------ Given data

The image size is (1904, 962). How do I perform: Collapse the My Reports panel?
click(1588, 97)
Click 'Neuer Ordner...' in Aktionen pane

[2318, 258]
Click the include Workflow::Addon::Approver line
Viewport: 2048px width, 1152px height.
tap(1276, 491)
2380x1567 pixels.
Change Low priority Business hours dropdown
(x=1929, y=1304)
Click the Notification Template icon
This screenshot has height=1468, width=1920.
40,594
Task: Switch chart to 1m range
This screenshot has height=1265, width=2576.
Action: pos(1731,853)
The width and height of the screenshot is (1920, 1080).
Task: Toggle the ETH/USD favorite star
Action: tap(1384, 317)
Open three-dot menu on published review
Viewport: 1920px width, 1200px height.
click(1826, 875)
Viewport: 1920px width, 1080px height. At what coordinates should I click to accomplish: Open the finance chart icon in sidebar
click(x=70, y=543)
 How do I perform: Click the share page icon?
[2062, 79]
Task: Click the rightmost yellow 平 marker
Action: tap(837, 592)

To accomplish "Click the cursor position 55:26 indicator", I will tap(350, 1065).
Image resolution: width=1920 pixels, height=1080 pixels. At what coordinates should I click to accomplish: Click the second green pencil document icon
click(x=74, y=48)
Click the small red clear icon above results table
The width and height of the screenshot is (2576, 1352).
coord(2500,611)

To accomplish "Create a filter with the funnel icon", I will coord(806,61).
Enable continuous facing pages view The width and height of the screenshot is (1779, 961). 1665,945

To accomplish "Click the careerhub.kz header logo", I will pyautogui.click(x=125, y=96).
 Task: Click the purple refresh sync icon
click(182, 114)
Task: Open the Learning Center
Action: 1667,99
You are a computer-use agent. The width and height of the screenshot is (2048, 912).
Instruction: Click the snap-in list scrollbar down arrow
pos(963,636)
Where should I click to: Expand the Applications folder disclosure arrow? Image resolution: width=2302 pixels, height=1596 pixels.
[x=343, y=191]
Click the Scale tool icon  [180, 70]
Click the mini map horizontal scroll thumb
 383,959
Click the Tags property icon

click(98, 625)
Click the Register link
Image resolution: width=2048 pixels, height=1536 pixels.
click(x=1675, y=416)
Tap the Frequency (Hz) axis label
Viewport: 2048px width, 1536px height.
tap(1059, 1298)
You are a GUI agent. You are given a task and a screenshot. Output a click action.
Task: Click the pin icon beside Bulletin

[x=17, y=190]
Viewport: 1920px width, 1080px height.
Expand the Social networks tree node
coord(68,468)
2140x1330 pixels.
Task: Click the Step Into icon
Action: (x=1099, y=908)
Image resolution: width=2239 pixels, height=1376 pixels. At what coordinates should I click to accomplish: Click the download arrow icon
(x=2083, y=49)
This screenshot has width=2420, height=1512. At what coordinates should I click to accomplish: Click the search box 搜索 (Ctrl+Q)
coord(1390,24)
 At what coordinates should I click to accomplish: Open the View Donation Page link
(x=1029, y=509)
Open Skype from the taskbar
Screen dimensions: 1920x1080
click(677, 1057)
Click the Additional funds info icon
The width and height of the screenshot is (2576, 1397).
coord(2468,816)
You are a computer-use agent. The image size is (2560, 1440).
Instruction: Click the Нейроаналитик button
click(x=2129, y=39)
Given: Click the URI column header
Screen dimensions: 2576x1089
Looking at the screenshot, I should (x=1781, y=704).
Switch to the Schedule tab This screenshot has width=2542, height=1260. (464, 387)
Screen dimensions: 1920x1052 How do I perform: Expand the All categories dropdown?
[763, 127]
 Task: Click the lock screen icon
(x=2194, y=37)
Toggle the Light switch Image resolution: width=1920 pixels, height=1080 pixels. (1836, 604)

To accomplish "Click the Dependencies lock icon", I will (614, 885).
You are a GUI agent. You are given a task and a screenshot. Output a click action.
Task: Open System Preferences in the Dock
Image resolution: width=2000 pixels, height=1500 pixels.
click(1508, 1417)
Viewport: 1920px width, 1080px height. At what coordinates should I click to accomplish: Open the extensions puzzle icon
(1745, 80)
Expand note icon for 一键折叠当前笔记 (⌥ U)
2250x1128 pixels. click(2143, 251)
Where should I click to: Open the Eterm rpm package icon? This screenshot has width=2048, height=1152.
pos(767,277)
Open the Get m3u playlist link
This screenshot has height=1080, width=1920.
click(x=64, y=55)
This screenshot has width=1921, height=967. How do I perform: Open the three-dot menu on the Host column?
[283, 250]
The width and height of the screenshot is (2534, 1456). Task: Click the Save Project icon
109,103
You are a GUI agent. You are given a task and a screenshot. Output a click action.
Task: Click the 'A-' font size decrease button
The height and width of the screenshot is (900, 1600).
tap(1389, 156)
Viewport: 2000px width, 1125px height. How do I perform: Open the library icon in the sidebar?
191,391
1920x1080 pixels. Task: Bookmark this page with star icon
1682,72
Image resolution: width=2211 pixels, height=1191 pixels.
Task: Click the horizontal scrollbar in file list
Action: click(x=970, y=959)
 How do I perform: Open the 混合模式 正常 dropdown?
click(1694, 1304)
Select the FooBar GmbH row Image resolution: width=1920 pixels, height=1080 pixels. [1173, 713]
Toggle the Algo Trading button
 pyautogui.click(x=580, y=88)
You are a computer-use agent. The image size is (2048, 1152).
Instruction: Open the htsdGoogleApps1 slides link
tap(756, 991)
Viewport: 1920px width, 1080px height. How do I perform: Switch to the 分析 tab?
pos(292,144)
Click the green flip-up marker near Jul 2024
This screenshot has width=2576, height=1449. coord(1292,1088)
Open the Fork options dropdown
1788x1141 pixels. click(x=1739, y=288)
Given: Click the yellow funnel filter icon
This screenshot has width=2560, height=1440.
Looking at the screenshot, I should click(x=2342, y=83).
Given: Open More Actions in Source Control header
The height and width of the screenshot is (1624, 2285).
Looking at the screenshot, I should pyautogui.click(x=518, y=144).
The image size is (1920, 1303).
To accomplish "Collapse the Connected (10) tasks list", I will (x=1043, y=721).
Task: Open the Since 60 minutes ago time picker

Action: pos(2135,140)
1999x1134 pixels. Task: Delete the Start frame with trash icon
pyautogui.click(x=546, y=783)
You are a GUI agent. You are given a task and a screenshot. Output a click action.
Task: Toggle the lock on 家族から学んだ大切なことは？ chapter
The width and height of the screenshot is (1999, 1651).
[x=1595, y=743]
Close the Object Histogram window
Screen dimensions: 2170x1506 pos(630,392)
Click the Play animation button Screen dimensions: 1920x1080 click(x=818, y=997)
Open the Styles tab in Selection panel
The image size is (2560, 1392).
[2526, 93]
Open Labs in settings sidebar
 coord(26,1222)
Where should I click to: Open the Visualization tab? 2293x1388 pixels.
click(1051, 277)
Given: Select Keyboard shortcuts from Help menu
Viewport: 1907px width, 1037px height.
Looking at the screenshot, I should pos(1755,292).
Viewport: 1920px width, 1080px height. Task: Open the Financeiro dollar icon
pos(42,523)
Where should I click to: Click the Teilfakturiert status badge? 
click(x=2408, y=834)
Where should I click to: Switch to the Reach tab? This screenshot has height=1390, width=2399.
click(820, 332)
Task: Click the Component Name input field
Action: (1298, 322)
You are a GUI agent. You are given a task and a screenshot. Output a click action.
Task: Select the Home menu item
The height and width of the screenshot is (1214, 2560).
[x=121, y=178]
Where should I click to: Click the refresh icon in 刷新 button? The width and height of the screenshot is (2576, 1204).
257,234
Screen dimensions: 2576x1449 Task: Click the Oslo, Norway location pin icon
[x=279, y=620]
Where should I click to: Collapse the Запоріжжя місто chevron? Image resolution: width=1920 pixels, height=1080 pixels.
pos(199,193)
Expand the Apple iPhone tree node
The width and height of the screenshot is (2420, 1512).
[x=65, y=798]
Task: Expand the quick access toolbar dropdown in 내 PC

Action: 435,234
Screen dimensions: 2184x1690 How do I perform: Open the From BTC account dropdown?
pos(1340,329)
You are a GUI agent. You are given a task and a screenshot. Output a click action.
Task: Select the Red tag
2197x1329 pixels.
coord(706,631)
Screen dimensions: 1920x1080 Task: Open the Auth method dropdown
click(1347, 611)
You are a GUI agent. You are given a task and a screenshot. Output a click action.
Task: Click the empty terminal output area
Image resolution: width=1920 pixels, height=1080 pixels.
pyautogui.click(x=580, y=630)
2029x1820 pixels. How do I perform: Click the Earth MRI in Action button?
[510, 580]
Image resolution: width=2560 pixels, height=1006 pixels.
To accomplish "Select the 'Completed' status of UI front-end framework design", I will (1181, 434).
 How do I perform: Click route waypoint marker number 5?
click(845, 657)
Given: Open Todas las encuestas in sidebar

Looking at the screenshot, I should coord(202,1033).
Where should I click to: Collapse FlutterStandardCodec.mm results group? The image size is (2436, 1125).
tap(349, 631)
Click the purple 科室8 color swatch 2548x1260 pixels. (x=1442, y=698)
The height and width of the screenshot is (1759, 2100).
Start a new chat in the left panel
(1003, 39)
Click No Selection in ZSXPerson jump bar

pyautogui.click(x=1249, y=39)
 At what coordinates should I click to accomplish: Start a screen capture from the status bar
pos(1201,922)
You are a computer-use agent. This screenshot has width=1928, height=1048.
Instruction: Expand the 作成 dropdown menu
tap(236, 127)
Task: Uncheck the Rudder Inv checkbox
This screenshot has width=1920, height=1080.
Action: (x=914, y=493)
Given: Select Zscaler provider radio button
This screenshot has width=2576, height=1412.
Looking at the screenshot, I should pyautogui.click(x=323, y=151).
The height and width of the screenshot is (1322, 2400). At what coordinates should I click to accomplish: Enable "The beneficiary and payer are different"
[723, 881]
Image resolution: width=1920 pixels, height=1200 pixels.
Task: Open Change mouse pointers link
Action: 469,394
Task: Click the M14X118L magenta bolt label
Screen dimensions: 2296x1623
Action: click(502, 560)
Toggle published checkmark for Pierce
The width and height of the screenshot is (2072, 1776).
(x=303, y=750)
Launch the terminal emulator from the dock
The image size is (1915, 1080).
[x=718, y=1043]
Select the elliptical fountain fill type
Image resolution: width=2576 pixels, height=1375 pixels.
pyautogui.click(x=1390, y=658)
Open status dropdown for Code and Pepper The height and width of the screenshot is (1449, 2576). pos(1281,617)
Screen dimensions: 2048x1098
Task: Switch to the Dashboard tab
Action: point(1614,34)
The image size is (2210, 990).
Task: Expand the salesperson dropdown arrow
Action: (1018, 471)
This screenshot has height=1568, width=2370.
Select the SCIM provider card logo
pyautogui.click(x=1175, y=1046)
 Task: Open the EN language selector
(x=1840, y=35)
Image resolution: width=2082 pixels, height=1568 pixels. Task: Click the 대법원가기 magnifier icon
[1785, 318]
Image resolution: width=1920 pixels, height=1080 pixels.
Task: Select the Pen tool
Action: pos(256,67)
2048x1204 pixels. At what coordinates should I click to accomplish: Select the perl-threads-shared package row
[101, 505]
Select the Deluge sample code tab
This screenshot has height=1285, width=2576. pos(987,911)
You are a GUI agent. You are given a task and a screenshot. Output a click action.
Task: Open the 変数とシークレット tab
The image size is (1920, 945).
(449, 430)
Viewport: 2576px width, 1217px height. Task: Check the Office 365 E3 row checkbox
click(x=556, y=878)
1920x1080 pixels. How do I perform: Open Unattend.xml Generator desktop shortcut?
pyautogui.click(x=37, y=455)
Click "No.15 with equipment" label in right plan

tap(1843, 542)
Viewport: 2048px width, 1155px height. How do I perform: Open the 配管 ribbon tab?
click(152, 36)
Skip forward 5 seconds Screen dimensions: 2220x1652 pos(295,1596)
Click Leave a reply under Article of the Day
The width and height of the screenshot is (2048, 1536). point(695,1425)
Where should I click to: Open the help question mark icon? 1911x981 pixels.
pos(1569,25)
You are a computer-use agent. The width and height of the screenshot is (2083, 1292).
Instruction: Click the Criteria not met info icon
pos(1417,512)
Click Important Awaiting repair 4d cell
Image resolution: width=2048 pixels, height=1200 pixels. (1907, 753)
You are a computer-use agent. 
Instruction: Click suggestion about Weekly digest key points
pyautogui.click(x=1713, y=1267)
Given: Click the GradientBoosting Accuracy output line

------------

** What the task asks **
What you return must be an exact retyping of the lines above starting at the line with "How do I perform: Open the 混合模式 正常 dropdown?" and ending at the line with "Given: Select Keyboard", and nothing besides.

** Written response **
 How do I perform: Open the 混合模式 正常 dropdown?
click(1694, 1304)
Select the FooBar GmbH row Image resolution: width=1920 pixels, height=1080 pixels. [1173, 713]
Toggle the Algo Trading button
 pyautogui.click(x=580, y=88)
You are a computer-use agent. The image size is (2048, 1152).
Instruction: Open the htsdGoogleApps1 slides link
tap(756, 991)
Viewport: 1920px width, 1080px height. How do I perform: Switch to the 分析 tab?
pos(292,144)
Click the green flip-up marker near Jul 2024
This screenshot has width=2576, height=1449. coord(1292,1088)
Open the Fork options dropdown
1788x1141 pixels. click(x=1739, y=288)
Given: Click the yellow funnel filter icon
This screenshot has width=2560, height=1440.
Looking at the screenshot, I should click(x=2342, y=83).
Given: Open More Actions in Source Control header
The height and width of the screenshot is (1624, 2285).
Looking at the screenshot, I should pyautogui.click(x=518, y=144).
The image size is (1920, 1303).
To accomplish "Collapse the Connected (10) tasks list", I will (x=1043, y=721).
Task: Open the Since 60 minutes ago time picker

Action: pos(2135,140)
1999x1134 pixels. Task: Delete the Start frame with trash icon
pyautogui.click(x=546, y=783)
You are a GUI agent. You are given a task and a screenshot. Output a click action.
Task: Toggle the lock on 家族から学んだ大切なことは？ chapter
The width and height of the screenshot is (1999, 1651).
[x=1595, y=743]
Close the Object Histogram window
Screen dimensions: 2170x1506 pos(630,392)
Click the Play animation button Screen dimensions: 1920x1080 click(x=818, y=997)
Open the Styles tab in Selection panel
The image size is (2560, 1392).
[2526, 93]
Open Labs in settings sidebar
 coord(26,1222)
Where should I click to: Open the Visualization tab? 2293x1388 pixels.
click(1051, 277)
Given: Select Keyboard shortcuts from Help menu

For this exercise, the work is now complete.